In one respect this case is much stronger than Lawson v. Nicholson, supra, in this, that while it is a rather common practice at the bar for attorneys at law having the possession of a bond and mortgage to collect the interest, receive the principal, and indorse the mortgage for cancellation (which payment of the principal the mortgagor makes with some risk, as pointed out by Mr. Justice Parker in Steadman v. Foster, 83 N. J. Eq. [13 Buch.] 041, 92 Atl. 353), there is no known practice of such attorneys signing their clients' names to assignments of mortgages.

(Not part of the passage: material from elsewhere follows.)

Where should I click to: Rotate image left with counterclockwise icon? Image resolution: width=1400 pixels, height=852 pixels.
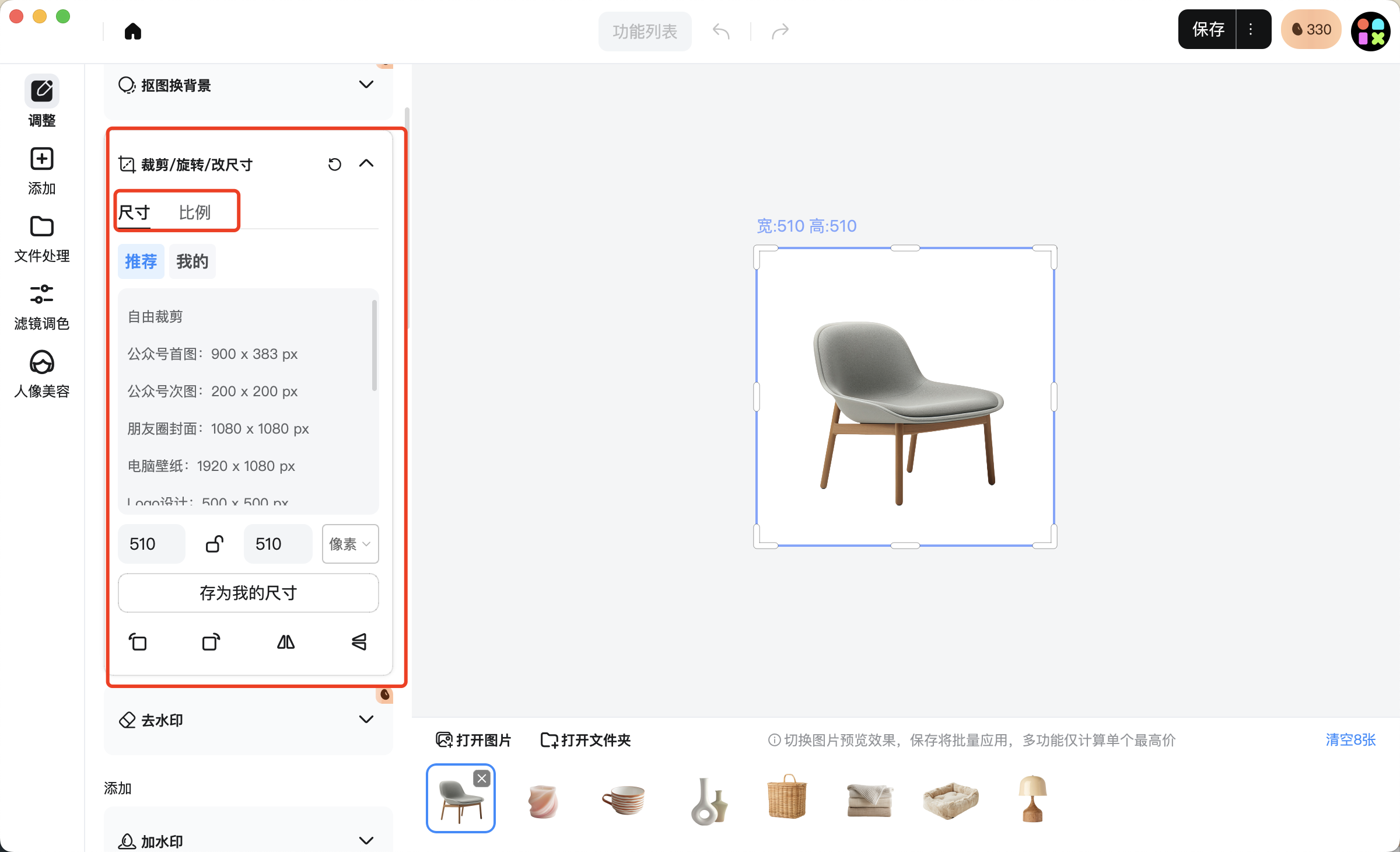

In Heyder v. Excelsior B. & L. Ass'n, supra, where a bill was filed to set aside a cancellation of a mortgage, Mr. Justice Knapp, speaking for the Court of Errors, said:
"Cancellation of a mortgage on the record is only prima facie evidence of its discharge, and it is left to the owner making the allegation to prove the canceling to have been done by fraud, accident or mistake. Such proof being made, the mortgage will be established, even against such subsequent purchasers or mortgagees without notice. Trenton Banking Co. v. Woodruff, 2 N. J. Eq. 117; Harrison v. N. J. R. R. Co., 19 N. J. Eq. 488.
"Between a mortgagee whose mortgage has been discharged of record solely through the unauthorized act of another party and a purchaser who buys the title in the belief, induced by such cancellation, that the mortgage is satisfied and discharged, the equities are balanced, and the rights, in the order of time, must prevail. The lien of the mortgage must remain, despite the apparent discharge."
In that case it appeared that the complainant made a loan to its attorney, and took a bond and mortgage for the same, which mortgage was recorded. The attorney indorsed a receipt for cancellation upon the mortgage, and the same was canceled of record. The record of the discharge was general in form. It contained no matter which made it the duty of the purchaser to institute a personal inquiry of the mortgagee. The mortgage was not stolen, nor was there any crime committed in procuring possession of it The inference from the testimony was that it had remained in the possession of the mortgagor from the date of record. The court found that the officers of the association were culpably negligent in allowing the mortgage to remain in the custody of the mortgagor, and accordingly sustained the cancellation.
The distinction between this and the lastmentionedcase is that here the defendant innocently acquired the possession of these bonds and mortgages through the criminal act of Walton, and the complainant was not negligent.
I will advise a decree setting aside the assignment, and directing a return of the bonds and mortgages to the complainant.